[Raw data Boundary: Start]

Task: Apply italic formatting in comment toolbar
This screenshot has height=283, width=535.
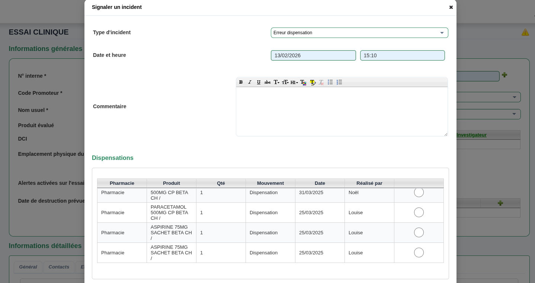Action: point(250,82)
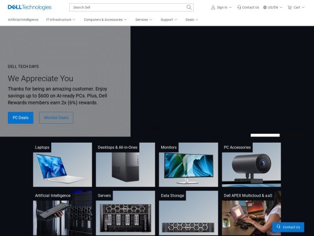
Task: Click the Contact Us headset link in header
Action: coord(248,7)
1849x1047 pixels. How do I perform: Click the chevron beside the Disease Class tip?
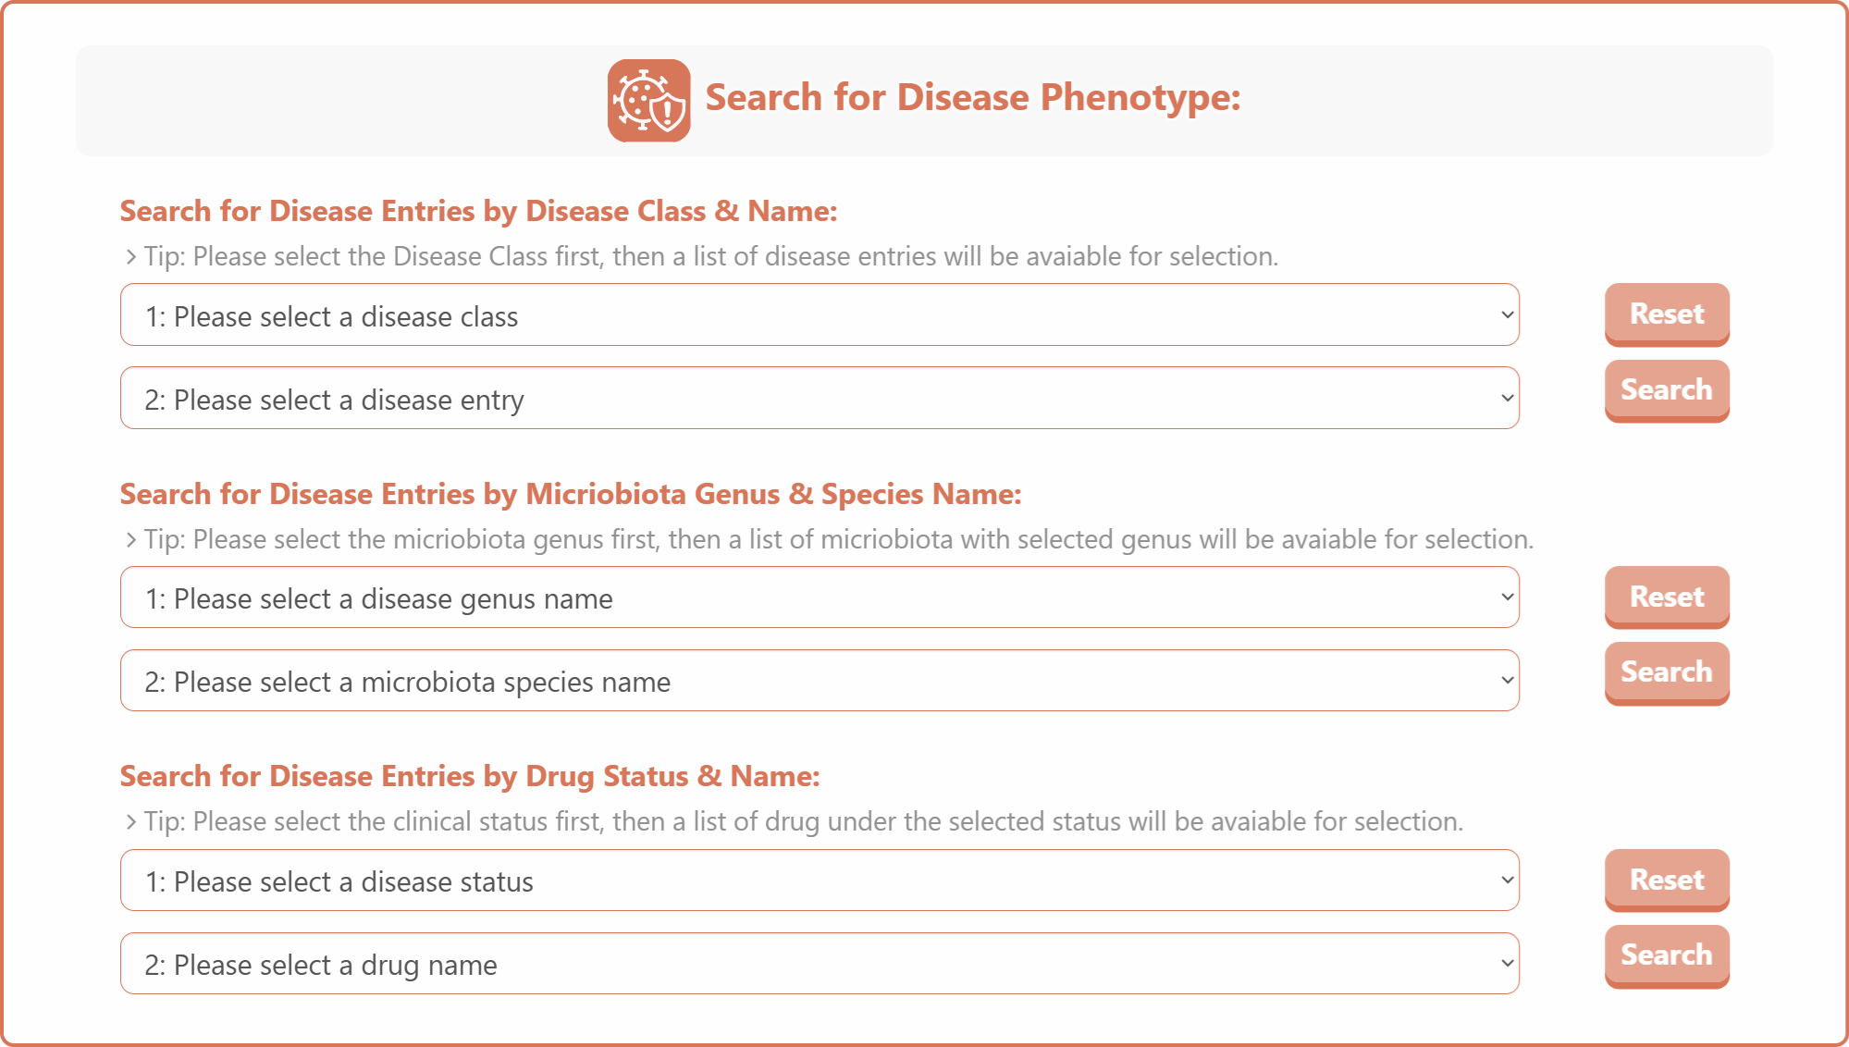[x=130, y=257]
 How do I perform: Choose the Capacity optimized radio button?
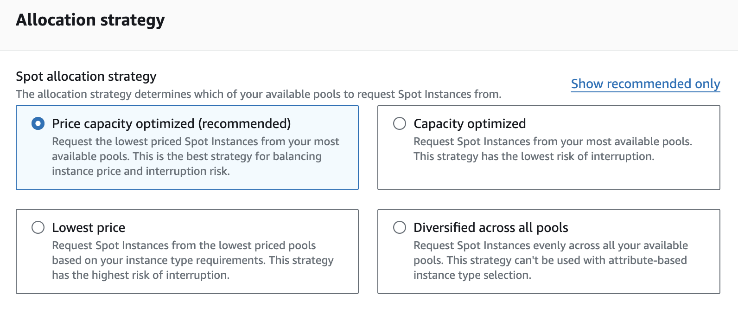pyautogui.click(x=400, y=124)
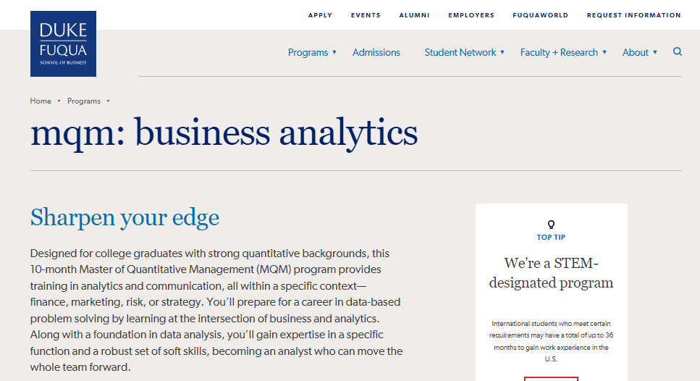The width and height of the screenshot is (700, 381).
Task: Click the Duke Fuqua School of Business logo
Action: pos(64,43)
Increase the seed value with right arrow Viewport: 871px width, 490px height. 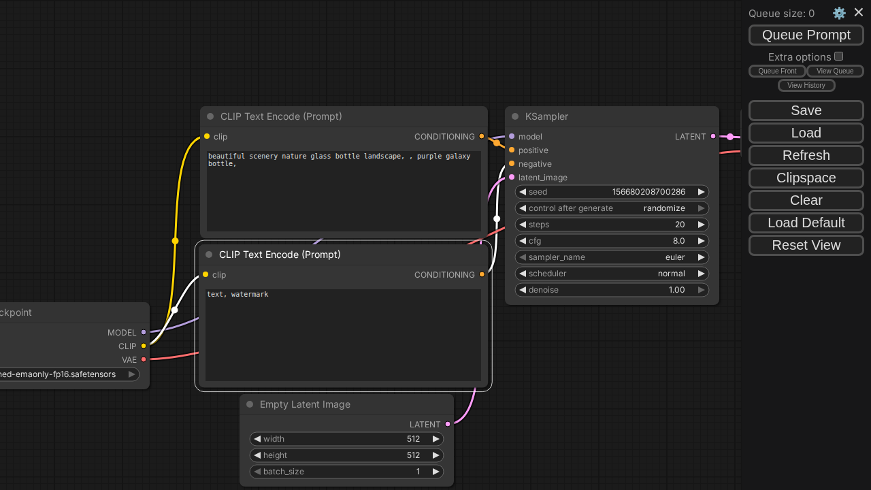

[Raw data Boundary: End]

- Requirement -
The expected result is every record above, word for word, with no pictures in it.

- Task response -
Task: Apply italic formatting in comment toolbar
This screenshot has height=283, width=535.
Action: point(250,82)
Task: Click the Contact Us headset link in header
Action: coord(248,7)
1849x1047 pixels. How do I perform: Click the chevron beside the Disease Class tip?
[x=130, y=257]
 How do I perform: Choose the Capacity optimized radio button?
pyautogui.click(x=400, y=124)
The width and height of the screenshot is (700, 381).
Task: Click the Duke Fuqua School of Business logo
Action: pos(64,43)
Increase the seed value with right arrow Viewport: 871px width, 490px height. 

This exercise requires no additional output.